On the day that Michael Ramirez won a Pulitzer Prize, it's somewhat fitting to run a Robert Scheer item too. He and Ramirez were both dropped from the L.A. Times Op-Ed page in 2005 in what was seen as a package deal: something for the left, something for the right. Scheer, the founder of Truthdig — so perhaps better read now than he would be in the new LAT — gets a good review in today's Publisher's Weekly for his forthcoming book, "The Pornography of Power: How Defense Hawks Hijacked 9/11 and Weakened America." Excerpt:
Veteran journalist Scheer (With Enough Shovels: Reagan, Bush, and Nuclear War) takes aim at America's defense policy and bloated military budget in this pugnacious and rigorously researched polemic. “Tragedy can be opportunity,” Scheer writes, and 9/11 provided the defense industry with the opportunity it had long been seeking. Unable to persuade the first Bush and Clinton administrations to invest in expensive, state-of-the-art weapons, the defense industry found fresh life as the current President Bush launched his “war on terror” and military expenditures swelled to the highest level in history.

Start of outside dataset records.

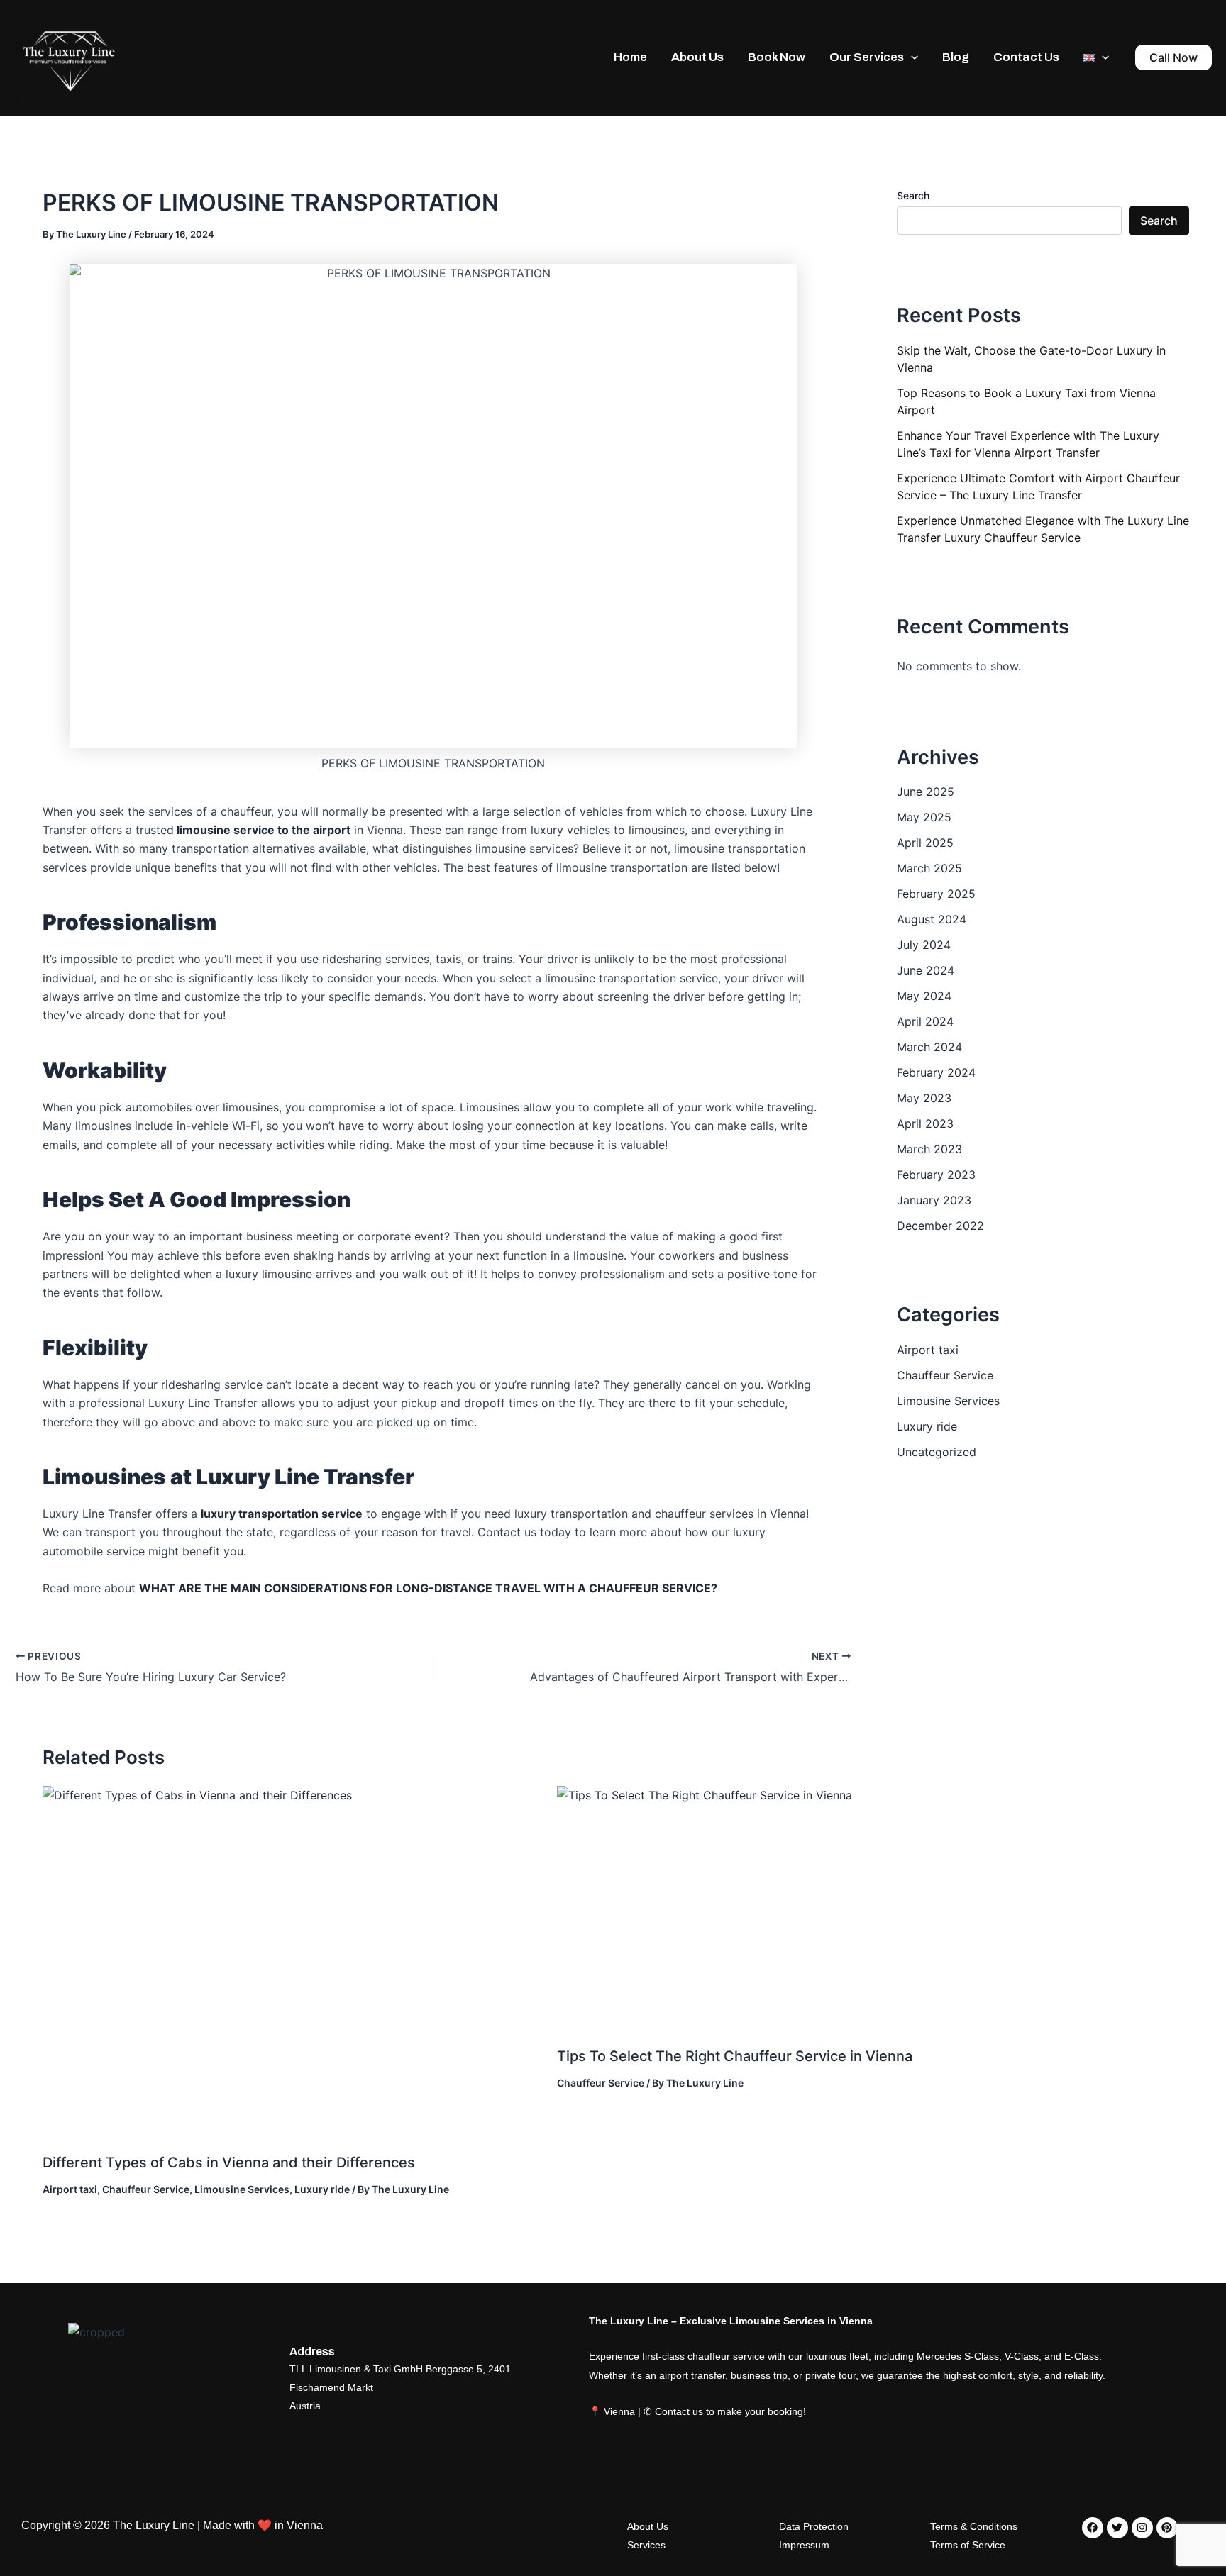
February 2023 (936, 1174)
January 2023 (934, 1200)
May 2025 (924, 817)
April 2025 (925, 842)
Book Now (776, 57)
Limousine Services (241, 2189)
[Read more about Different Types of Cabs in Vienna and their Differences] (291, 1963)
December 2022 (940, 1225)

Scheer argues that war cannot defeat terrorism. What's required is simple police work — dogged, boring and not terribly expensive — not trillion-dollar bombers, submarines and nuclear arsenal — expenditures he contends are unrelated to defeating terrorists and of little use in Iraq...Scheer's prose is as clear as his evidence; readers will be galvanized by his incendiary account.
Book deal: Los Angeles Times reporter Judy Pasternak has sold "Yellow Dirt," based on her stories about the health effects of uranium mining on the Navajo Reservation, to Free Press for publication in August 2010, says Publisher's Lunch.